Yes you're right there will likely be some dead beats, cheap skates, & less than desirable lawns to deal with, but branching out into this business one needs to start somewhere. Low balling is not a good way as it sets you up to continue to do too much work for too little money even after you have established a customer base. For some the threat of starvation or bankruptcy forces them into this type of failing spiral, they would do better to take up a PT job, stick by their guns & keep the market profitable.

I see folks in here quoting 25 - 35 $$ per hour as their base to price lawns off of, that's going to put you in a hand to mouth business with out much potential for growth or expenses, wear & tear budget. By the time you pay expenses, account for things like depreciation & replacement costs, you are paying yourself less than minimum wage.

On the flip side, just getting things setup without running the first add I've already landed 10 acres of lawns from folks who will be away some during the summer just word o mouth. They will likely amount to a couple of mowings for each property if the weather is in it's normal patterns for those times of year.

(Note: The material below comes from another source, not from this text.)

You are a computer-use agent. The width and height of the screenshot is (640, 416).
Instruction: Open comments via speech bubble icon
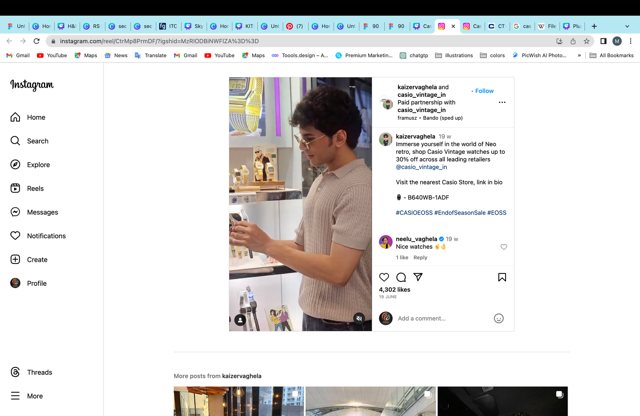click(401, 277)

Although I must confess one low ball job, my next door neighbor! His regular guy has not showed up over the last 4 weeks & returned none of his calls. His grass was danged near a foot tall in places. He said something to me about it when he saw my Scag out on the drive, asked what I'd charge. He's been a fantastic neighbor for years, doesn't complain, cause problems, except for talking to him once & a while hardly know he's there, he stays busy most of the time, but is slower now due to the 'times'. I told him I'd do the first couple of cuttings for nothing as a "good neighbor", but to find out why his regular guy hasn't showed. I know last season the original contractor had some health issues, there was a much younger guy running his mower towards the end of the season. If it ended up my neighbor was going to need a regular mow contractor for the rest of the year I told him to let me know & I'd catch his lawn with mine for a price. Likely I will only charge him $20.00 or so for his 3/4 acre due to the situation, just enough to cover my expense, wear and time no profit. Known the guy as a friend & neighbor for years, don't feel right charging him a full price is it comes to that, plus I know from observation the times have slowed his business down a bit. Some may do it to me, but I'm not the type to take advantage of a friend's misfortunes.

May the grass grow fast in your neck of the woods!

Mark J.

As I read your last post it seems that you obviously have put thought into this and you seem like you have the right idea on how to do things. By the way, helping your neighbor isn't lowballing. :) I help neighbors, friends, and relatives all the time. I just cut my neighbor's yard today for free. He pays me to do his fertilizer and we help each other out when one of us is stuck. I know he's been going through some hard times in his personal life lately so it's the neighborly thing to, plus it only takes us like 5 minutes. Good luck this season and keep asking questions, there is so much great info on this site.